▸ **ASSIGNMENT**
Lines from the one containing "Where should I" through the last line of the records below need to be repeated exactly; nothing else, and no pictures.

STUDY MATERIAL section start

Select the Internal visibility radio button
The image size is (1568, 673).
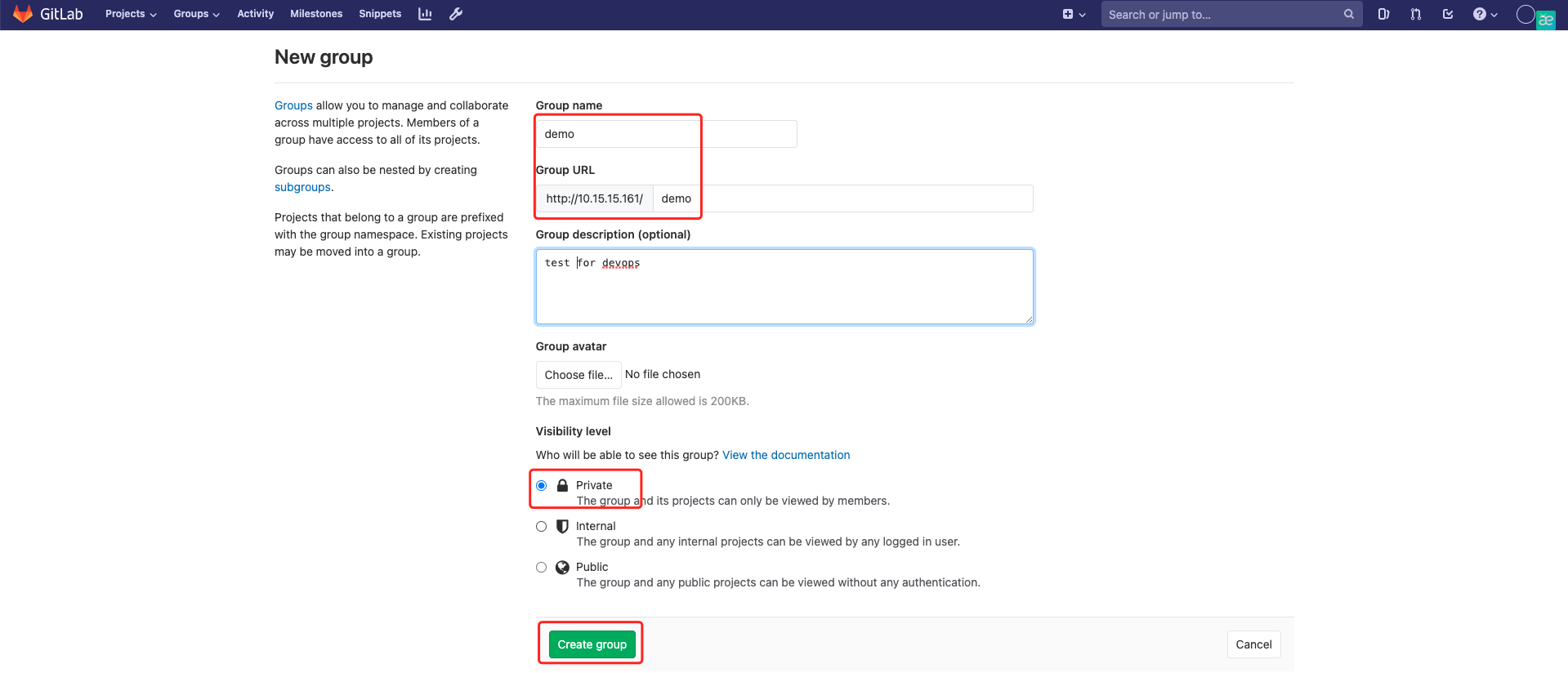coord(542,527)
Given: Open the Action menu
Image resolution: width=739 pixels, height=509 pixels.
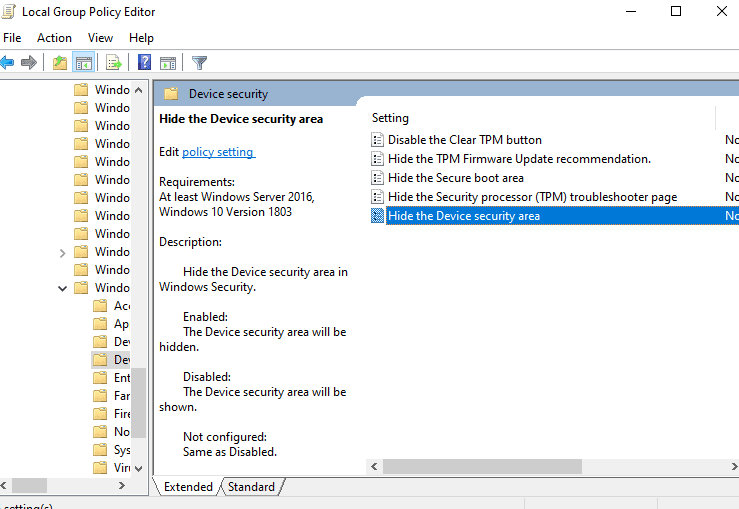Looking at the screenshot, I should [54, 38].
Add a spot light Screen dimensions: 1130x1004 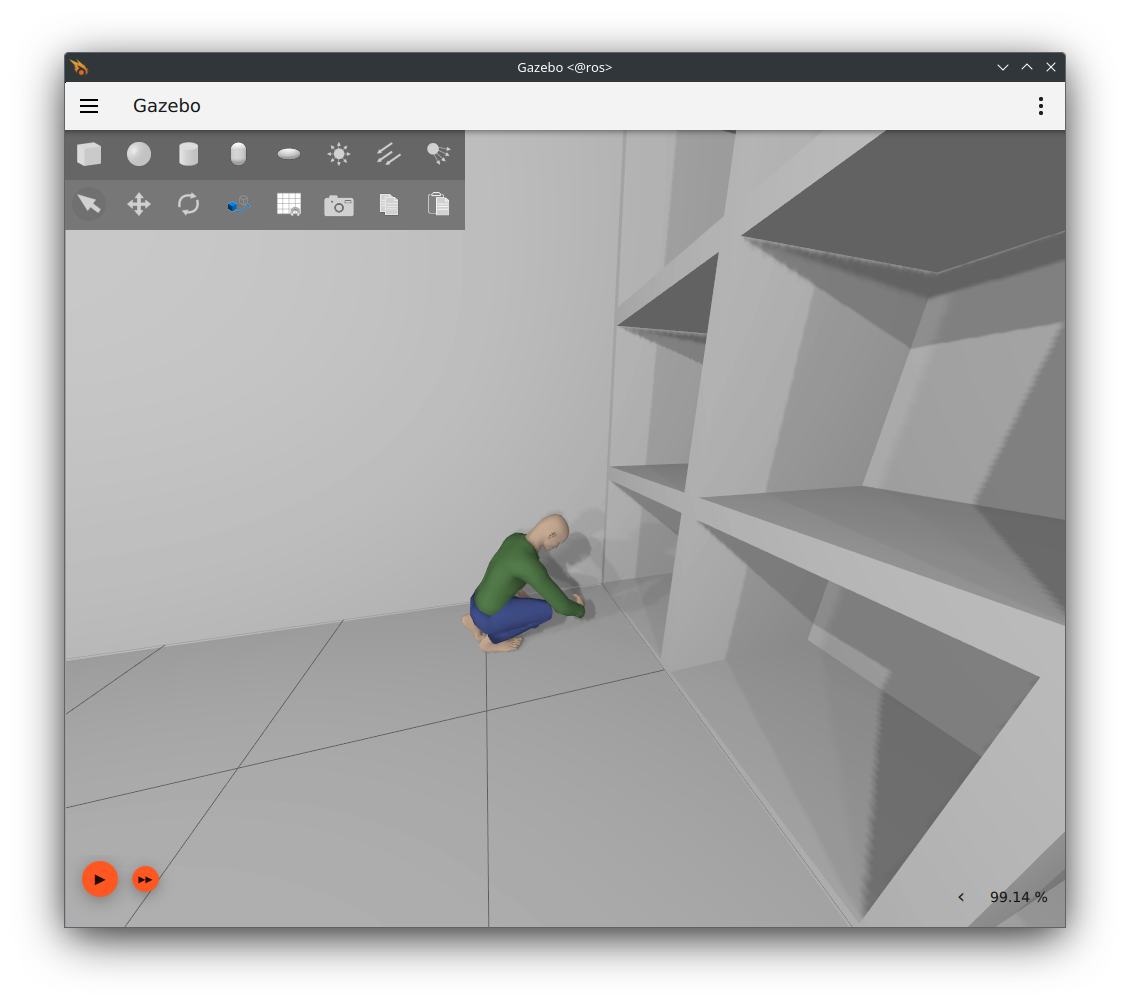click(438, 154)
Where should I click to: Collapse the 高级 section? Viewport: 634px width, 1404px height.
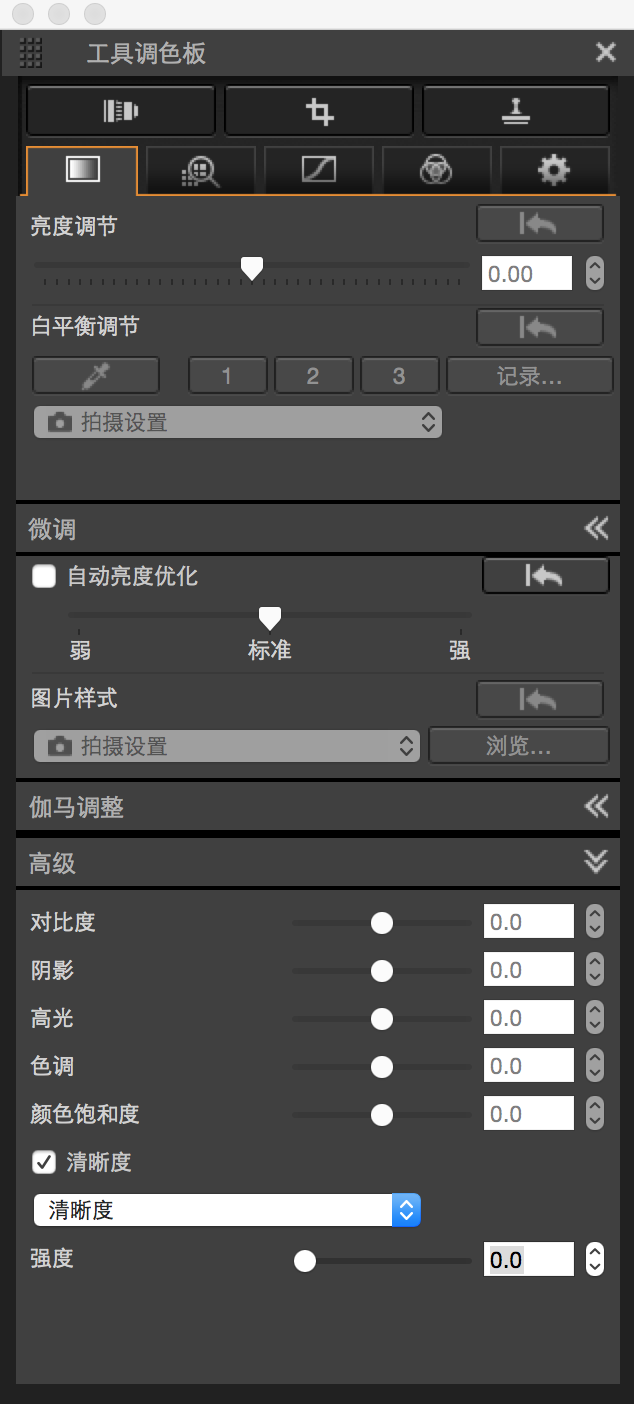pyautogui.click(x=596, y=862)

STUDY MATERIAL section end

▸ **EXERCISE RESPONSE**
Where should I click to: Collapse the 高级 section? Viewport: 634px width, 1404px height.
pyautogui.click(x=596, y=862)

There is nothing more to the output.